» **TASK TO CARRY OUT**:
Go through the rows below and change each "screenshot" to "screen capture", keeping everything else as it is. Leave the pictures out of your answer.

» **RECORDS TO USE**:
━━━━━━━━━━━━━━━━━━━━━━━━━━━━━━
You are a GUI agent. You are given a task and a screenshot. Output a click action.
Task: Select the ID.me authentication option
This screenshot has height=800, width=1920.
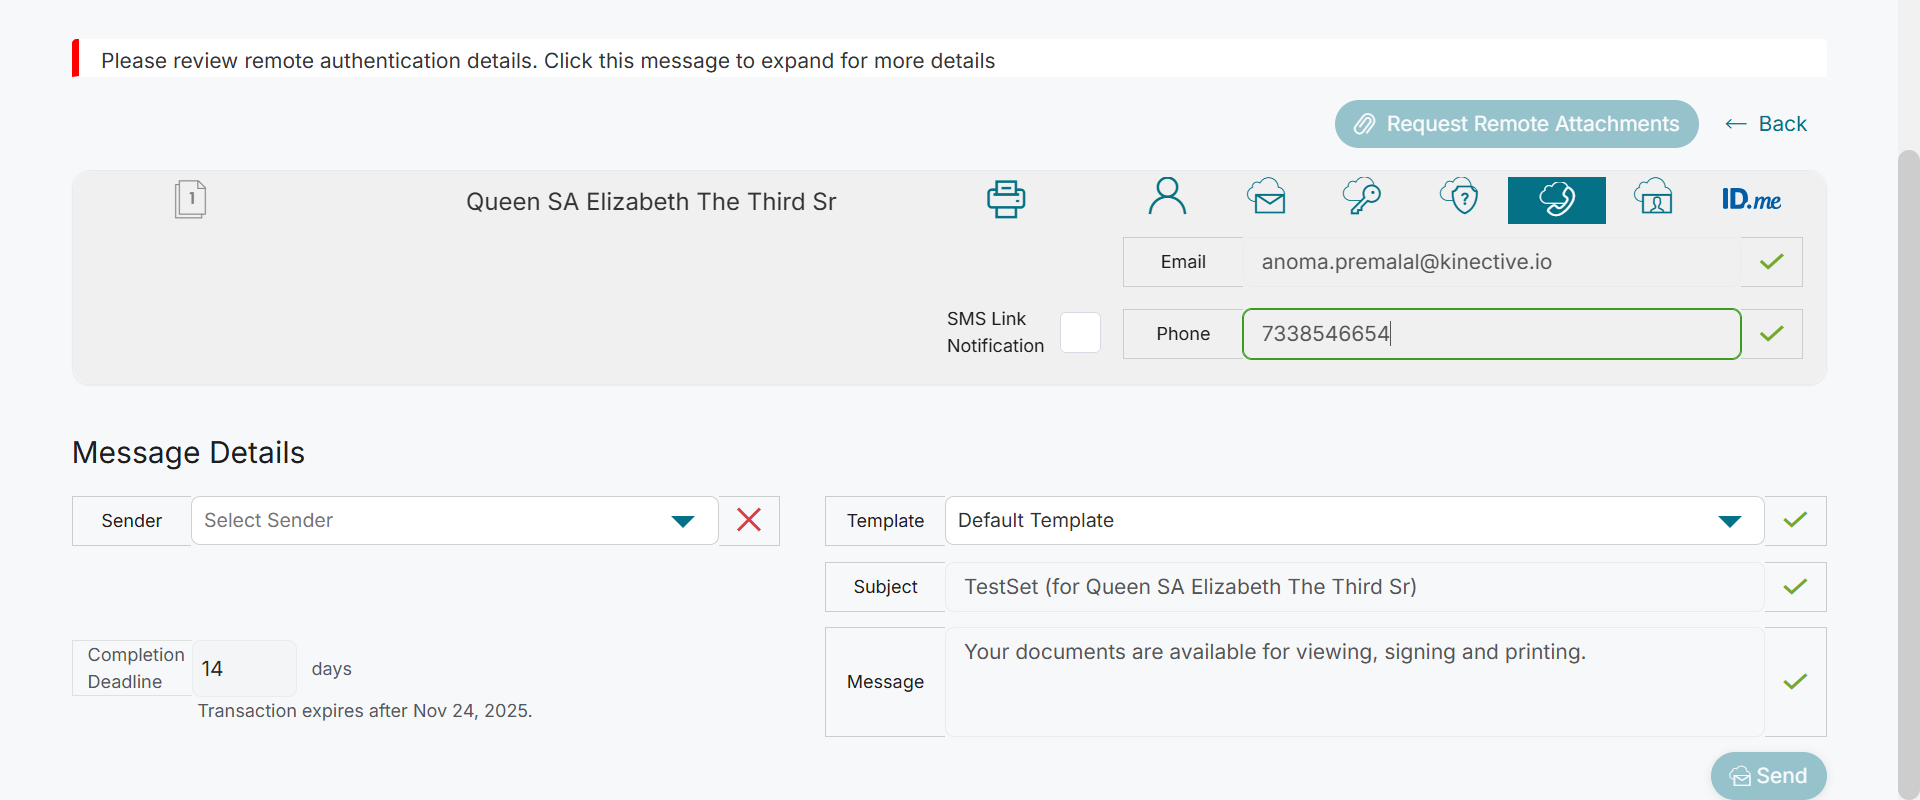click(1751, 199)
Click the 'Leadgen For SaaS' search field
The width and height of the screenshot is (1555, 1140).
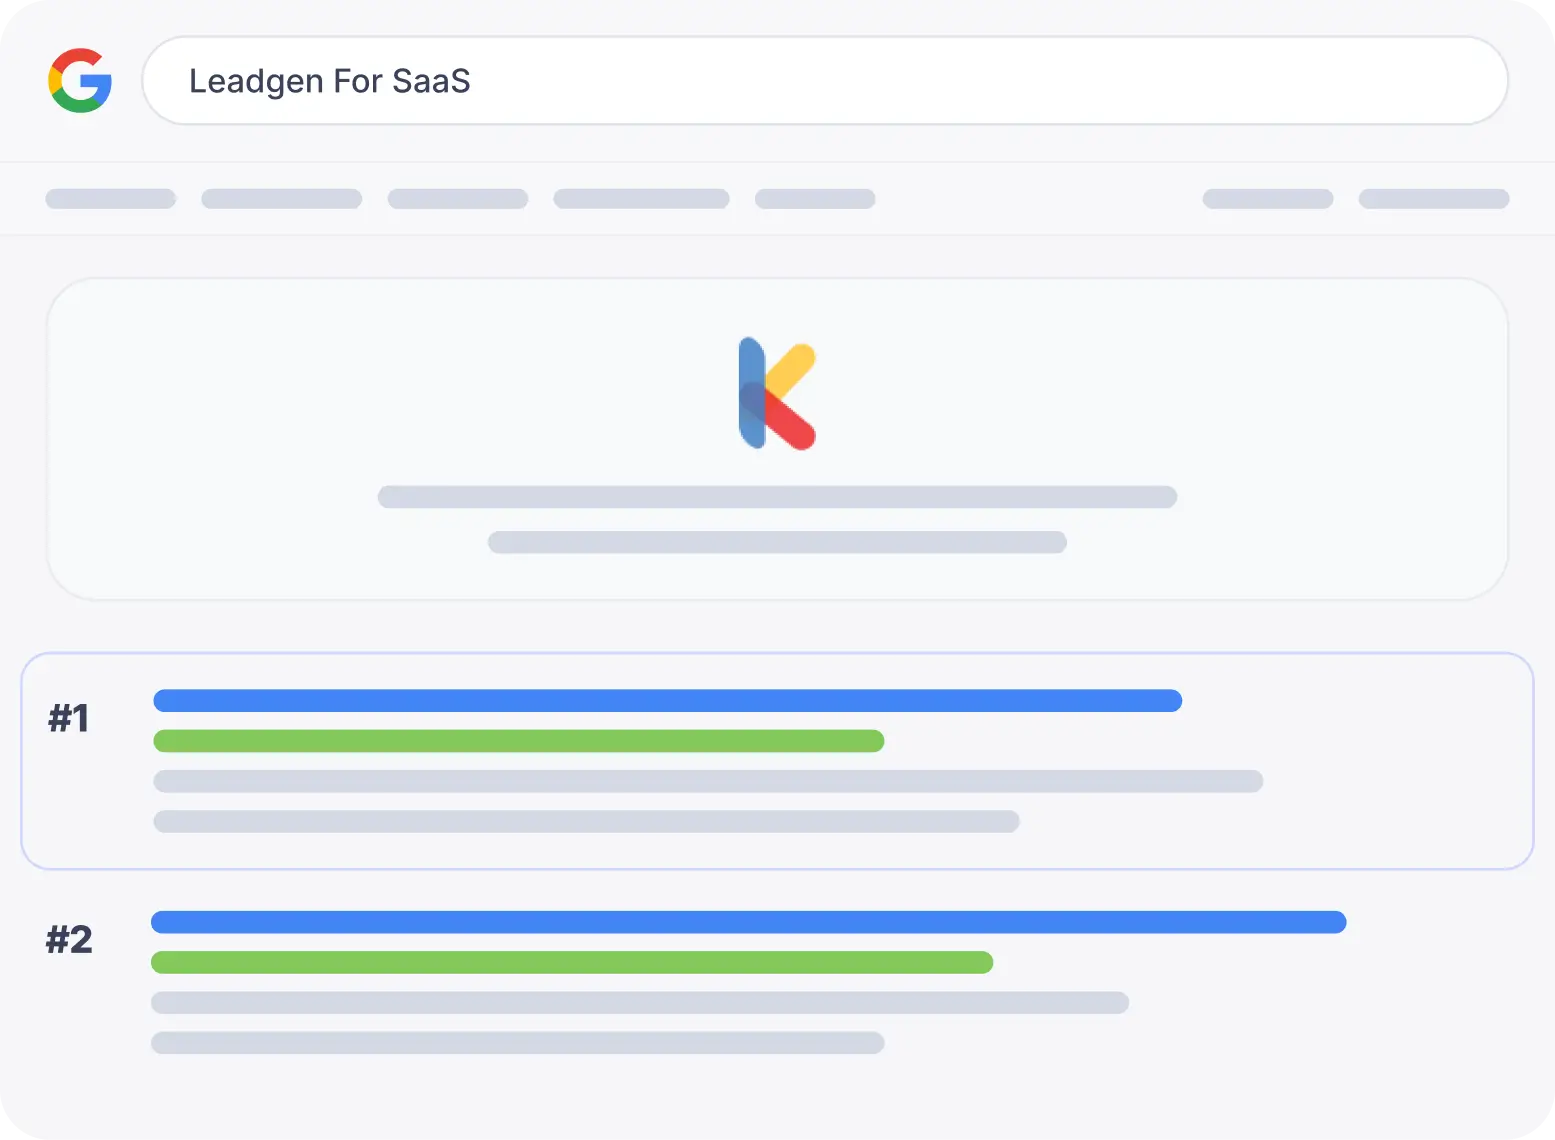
━━━━━━━━━━━━━━━━━━━━━━━━━━━━━━
» **THE RESULT**:
You are a GUI agent. You are given a task and a screen capture. Output a click action.
Task: Select the ID.me authentication option
This screen capture has height=800, width=1920.
click(1751, 199)
Click the 'Leadgen For SaaS' search field
The width and height of the screen capture is (1555, 1140).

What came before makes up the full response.